The other New England governors are doing fine: New Hampshire’s Maggie Hassan has an approval rating of 56 percent while Vermont’s Peter Shumlin has an approval rating of 55 percent.
BTW: The most unpopular governor in the nation? Kansas’s Sam Brownback, a Republican who’s receiving major blowback for his huge tax cuts that haven’t exactly led to the Laffer Curve nirvana he promised.
Quincy residents say rattlesnakes make good neighbors
As controversy continues to simmer over a plan to create a rattlesnake colony in central Massachusetts, Quincy residents who live adjacent to one of the creature’s few natural habitats say the rattlers keep to themselves, Chris Burrell of the Patriot Ledger reports. “They don’t bother you,” said Karen Baronie.
Gateway Cities face housing conundrum
The state’s 27 Gateway Cities are facing a one-two economic punch, with high and rising rents and relatively low home values, a combination that discourages new investment, Bruce Mohl of CommonWealth magazine reports, citing data crunched by Clark University.
Supremes eye Scituate church case
The U.S. Supreme Court is weighing whether to take up a trespassing case involving a Scituate church that parishioners have occupied for the past 11 years with an around-the-clock vigil, Craig Lemoult of WGBH reports. The Archdiocese of Boston has won a series of court orders to evict the occupiers, who say they will leave the church if the Supreme Court turns down its case. A decision could come as soon as Monday, Lemoult reports.
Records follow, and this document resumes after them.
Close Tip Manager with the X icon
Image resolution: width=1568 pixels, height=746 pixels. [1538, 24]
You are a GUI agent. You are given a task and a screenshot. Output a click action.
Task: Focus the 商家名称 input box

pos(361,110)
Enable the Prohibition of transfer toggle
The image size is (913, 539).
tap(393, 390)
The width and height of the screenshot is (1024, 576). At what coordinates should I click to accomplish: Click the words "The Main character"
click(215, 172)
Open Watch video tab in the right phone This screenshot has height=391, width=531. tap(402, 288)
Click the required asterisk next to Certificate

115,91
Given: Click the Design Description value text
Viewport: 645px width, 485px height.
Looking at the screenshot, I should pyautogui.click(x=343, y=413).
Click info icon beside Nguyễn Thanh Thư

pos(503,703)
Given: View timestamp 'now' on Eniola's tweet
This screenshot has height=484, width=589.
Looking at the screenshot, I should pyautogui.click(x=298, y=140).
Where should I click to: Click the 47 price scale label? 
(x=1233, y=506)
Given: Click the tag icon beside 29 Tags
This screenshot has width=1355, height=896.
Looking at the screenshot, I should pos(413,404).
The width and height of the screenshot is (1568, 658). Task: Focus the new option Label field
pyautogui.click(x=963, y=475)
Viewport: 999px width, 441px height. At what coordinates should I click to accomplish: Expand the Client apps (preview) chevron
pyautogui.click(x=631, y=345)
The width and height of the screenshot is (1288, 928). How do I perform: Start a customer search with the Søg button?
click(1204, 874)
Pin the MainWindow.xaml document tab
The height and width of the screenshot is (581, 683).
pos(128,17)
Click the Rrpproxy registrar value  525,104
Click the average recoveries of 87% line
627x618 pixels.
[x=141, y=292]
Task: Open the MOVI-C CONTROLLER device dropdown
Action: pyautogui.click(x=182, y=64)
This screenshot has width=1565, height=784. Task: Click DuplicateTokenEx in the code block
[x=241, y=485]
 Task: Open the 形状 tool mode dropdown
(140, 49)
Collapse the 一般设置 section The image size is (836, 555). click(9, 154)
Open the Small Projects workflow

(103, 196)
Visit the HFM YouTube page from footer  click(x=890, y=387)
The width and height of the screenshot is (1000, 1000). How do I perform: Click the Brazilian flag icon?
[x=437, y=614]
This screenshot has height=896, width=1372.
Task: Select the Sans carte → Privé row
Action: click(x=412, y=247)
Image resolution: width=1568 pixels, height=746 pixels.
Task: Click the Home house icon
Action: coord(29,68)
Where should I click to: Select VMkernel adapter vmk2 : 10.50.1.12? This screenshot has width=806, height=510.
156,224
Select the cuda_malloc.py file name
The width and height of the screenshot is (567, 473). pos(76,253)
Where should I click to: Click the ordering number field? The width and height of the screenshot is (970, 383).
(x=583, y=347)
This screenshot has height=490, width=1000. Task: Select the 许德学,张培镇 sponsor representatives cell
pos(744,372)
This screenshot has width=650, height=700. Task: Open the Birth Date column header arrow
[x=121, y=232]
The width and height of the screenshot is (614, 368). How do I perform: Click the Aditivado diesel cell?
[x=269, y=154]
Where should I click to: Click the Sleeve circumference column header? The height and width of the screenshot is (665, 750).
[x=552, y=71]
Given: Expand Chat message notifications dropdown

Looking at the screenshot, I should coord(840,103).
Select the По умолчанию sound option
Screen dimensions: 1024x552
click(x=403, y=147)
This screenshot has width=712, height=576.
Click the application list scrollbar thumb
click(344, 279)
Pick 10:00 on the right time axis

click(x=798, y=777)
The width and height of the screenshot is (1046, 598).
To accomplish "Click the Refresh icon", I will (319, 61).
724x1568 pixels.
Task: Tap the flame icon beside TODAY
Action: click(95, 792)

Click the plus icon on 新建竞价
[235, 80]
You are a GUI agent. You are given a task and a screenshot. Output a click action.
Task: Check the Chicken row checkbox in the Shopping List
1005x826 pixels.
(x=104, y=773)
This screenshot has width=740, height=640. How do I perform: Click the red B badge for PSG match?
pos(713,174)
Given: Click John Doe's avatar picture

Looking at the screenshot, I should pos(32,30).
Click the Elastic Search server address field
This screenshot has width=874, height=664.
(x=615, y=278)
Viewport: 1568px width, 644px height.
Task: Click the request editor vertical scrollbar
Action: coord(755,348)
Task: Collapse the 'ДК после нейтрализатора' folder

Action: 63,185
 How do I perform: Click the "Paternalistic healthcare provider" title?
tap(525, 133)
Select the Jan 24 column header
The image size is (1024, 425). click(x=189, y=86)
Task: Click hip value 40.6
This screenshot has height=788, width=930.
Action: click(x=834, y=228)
Successful seaplane tests have Southie testy
Two companies hoping to offer seaplane service from Boston to NYC staged successful test flights this week but the service is now facing some questions from South Boston’s political leaders, Jon Chesto of the Globe reports. City Councilor Michael Flaherty, Rep. Nick Collins, and Sen. Linda Dorcena Forry say they have concerns about security and safety, want other locations considered, and could lobby the FAA on its potential approval of the service or pressure Mayor Marty Walsh, who will have oversight of the seaplane’s landing areas.
Commission gives thumbs up to redesigned Springfield casino
The Massachusetts Gaming Commission has approved MGM Springfield’s long-debated casino redesign that includes the removal of a 26-story hotel tower in favor a low-rise six-story building and a reduction in the project’s overall footprint, reports Dan Glaun at MassLive. “Seeing this again, it reminds me why we’re really excited about it,” said commission chairman Stephen Crosby of the casino progress in Springfield. “It’s a really exciting attempt to lift a city and integrate a casino into a whole lot of other stuff.” The Springfield City Council approved the redesign in February by a 12-1 vote.
Framingham latest to can plastic bags
The town of Framingham became the second Massachusetts community this week to adopt a ban on plastic bags, with Town Meeting members approving a new bylaw that will take effect in January of 2018, Jim Hallidan of the MetroWest Daily News reports. Some supporters said they hope the ban’s approval will send a message to lawmakers that a statewide ban is needed.
Sunday public affairs TV
Keller at Large, WBZ Channel 4, 8:30 a.m. Guest: Transportation Secretary Stephanie Pollack on MBTA Green Line extension and privatization at the MBTA.
This Week in Business, NECN, 12:30 p.m. The Globe’s Shirley Leung and the Boston Business Journal’s Craig Douglas on some of the top business stories of the week, including the Green Line extension, Boston named #1 for startups, business community concerns over a Trump presidency, the iRobot proxy fight, and the doomed Staples/Office Depot deal.
On The Record, WCVB Channel 5, 1 p.m. Guest: Kirsten Hughes, chair of Massachusetts Republican Party.
CEO Corner, NECN, 8:30 p.m. Greater Boston Food Bank CEO Catherine D’Amato and the Open Door executive director Julie LaFontaine talk about fresh approaches to battling hunger.